Download or read book Statistical Methods for Genomics and Genetics Data Analysis written by Ziyue Wang and published by . This book was released on 2020 with total page 0 pages. Available in PDF, EPUB and Kindle. Book excerpt: Over the past decades, genome research has led to major technological advances in sequencing, genotyping, and phenotyping. Identifying the genetic basis of disease as well as the relationship and function of genes becomes a central problem in a number of biological endeavors, as it is essential for understanding disease mechanism. In this dissertation, I develop, implement, evaluate and apply statistical and computational methods for analysis of various types of genomic data. A unifying theme in my work is developing methods to address problems that arise in the labs of my collaborators, focusing on the right balance between computational simplicity and impact.

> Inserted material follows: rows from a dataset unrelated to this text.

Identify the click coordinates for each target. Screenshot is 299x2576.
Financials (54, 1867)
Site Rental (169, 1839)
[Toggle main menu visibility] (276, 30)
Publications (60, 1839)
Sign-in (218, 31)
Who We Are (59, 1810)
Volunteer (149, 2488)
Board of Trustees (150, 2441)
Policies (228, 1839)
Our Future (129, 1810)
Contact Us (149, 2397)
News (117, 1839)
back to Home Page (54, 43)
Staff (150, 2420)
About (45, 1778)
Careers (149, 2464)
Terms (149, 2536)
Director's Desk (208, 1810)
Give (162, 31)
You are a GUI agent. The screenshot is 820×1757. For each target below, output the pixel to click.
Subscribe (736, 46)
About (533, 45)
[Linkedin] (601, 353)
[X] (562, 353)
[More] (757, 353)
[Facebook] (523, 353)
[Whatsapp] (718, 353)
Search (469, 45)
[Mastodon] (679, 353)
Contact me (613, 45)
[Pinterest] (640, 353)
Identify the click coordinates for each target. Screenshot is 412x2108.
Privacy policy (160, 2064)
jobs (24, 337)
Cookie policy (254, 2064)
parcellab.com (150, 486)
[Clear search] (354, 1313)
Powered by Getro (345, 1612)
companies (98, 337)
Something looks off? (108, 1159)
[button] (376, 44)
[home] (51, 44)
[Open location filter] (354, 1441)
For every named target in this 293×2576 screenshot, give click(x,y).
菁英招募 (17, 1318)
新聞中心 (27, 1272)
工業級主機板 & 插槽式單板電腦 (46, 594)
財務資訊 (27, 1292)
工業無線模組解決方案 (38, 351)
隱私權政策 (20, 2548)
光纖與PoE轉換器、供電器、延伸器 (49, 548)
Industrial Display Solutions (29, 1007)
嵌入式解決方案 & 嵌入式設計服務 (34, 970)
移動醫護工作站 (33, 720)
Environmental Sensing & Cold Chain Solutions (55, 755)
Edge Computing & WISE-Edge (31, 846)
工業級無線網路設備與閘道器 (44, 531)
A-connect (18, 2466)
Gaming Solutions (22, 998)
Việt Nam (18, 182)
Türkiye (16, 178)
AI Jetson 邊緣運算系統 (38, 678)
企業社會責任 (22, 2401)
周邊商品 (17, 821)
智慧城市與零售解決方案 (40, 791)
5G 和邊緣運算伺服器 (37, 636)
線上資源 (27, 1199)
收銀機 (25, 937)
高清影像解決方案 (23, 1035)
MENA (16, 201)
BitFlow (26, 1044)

The first method I developed focuses on integrating genetic information across mouse and human genome to uncover important disease-related genetic signals. Namely, I developed the cross-species-integration (CSI) pipeline with two modules: an iterative mapping procedure to narrow down QTL regions of interest and a concordant test to improve functional inference in GWAS. The second method focuses on developing a gene association network model to learn relationships among genes. Specifically, I developed scNBN, a Negative Binomial based graphical model combining a proper neighborhood selection algorithm for recovering gene association networks using scRNA-seq data. The final part introduces the R packages that implement above methods which are beneficial for both statisticians and scientists who are interested in performing these analyses.